On how people react to a stay-at-home Dad
“He’s going to find it really hard, the poor man”
When I first told my parents that we were planning this lifestyle change they had a very genuine concern that I would be giving up a full time job and wanted to know if I was going to be taking on any part time work during this period. This is no poor reflection on them but they are of a generation where you just don’t give up a paying job and career.
It’s certainly been interesting experiencing other people’s reactions to my new role, I didn’t think I’d get any of the clichéd reactions but I did. For example, taking our eldest to her 27 month check at the local children’s centre, the lady taking us through the questionaire was from an older generation. During conversation with me and my wife she asked me what I did for a living, I told her that I had given up work to look after my children, her look of incredulity and surprise was priceless.
There were of course some genuinely lovely reactions from friends and colleagues. Some of my mates were understandably jealous that I was moving away from the rat race (although I often get teased about whether my wife has given me my pocket money this week and whether I’m allowed out. Comments like this infuriate my wife who is very keen for the stereotype of a downtrodden husband not to be attached to our relationship, the reality is that this is a relationship of equals, albeit not traditional) my senior manager seemed genuinely pleased for me and also told me he was very jealous.
Mind you I will say it’s not all coffee mornings and cups of tea while the little ones play happily together; I have never been more busy. At work I could at least respond to the occasional email from friends, now I only get to read them at the end of the day.

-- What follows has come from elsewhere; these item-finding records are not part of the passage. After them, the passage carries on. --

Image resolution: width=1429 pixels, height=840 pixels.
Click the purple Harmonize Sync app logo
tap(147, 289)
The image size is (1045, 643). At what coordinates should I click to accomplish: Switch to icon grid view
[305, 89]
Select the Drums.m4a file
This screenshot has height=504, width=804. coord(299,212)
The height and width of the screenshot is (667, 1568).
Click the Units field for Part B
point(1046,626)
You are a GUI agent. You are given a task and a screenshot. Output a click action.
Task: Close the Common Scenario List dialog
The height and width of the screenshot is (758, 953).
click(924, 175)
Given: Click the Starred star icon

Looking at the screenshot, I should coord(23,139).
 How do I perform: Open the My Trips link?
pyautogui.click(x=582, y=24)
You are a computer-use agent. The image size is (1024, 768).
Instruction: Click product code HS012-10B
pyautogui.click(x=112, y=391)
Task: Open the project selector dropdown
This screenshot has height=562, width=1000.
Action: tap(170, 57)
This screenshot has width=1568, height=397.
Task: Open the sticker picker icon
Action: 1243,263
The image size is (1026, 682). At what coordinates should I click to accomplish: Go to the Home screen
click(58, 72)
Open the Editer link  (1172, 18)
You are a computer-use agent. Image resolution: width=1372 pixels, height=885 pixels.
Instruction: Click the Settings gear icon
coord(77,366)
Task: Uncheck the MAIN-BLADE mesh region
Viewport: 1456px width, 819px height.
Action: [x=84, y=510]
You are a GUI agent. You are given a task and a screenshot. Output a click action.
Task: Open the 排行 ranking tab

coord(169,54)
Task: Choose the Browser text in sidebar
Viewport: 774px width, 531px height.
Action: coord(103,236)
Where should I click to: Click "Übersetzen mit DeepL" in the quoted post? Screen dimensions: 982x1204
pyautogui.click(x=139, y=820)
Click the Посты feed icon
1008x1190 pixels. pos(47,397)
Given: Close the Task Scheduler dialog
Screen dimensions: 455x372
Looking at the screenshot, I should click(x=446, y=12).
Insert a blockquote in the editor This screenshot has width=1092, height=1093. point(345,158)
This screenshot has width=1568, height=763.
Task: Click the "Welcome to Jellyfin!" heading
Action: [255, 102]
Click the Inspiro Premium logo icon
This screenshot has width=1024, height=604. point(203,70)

Friends without children have asked me to organise social events for our group; “you can organise it mate, you’ve got loads of spare time during the day”. My day starts at 6.30am and doesn’t stop until the girls are in bed gone 7.30pm.
When both of us take our daughters to groups or events that I have previously been attending solo we find that my wife is still the one people address in relation to the girls. When Georgie was a young baby we felt that we had to ask if it was ok if I took her to certain classes. Sometimes we were told that the organiser would have to check with the mothers in the class to see if they were comfortable with a male attending.
Reactions of fellow parents has been mixed. I’m invariably the only male at baby/toddler groups and while on maternity leave my wife often came too. While it is easy for my wife to strike up a conversation on a mother-to-mother level, I find the mothers ignore me. Until they get used to me being there. Conversely I have sometimes been the main focus of attention from some mums, clearly making a real effort to help me fit in, which is lovely.
I’ve had observations that I appear to do a lot for and with my children as if it were an odd thing for a father to do. The way I see it, I’ve finished one job to do another job, the one of principle care giver to my children, and I work hard in that role accordingly.
I’ll leave my final observation to a reaction that has stuck in my mind particularly.
Every Tuesday I take the eldest to her swimming lesson, needless to say I am the only Dad in the class. One day a couple of months after the birth of Georgie, my wife came along with her to watch the lesson. After the end of the lesson we were all in the changing room together, I was holding Georgie while my wife dried Galla’s hair. One of the mums from the lesson looked at me holding the baby and did a double take, she asked in a rather surprised manner “where’s your wife?” I pointed to the lady drying Galla’s hair right next to her. Then she said “oh I assumed you were single”. Because no married Dad would be able to take his daughter to a midweek swimming lesson so I must be a divorced Dad on his access day?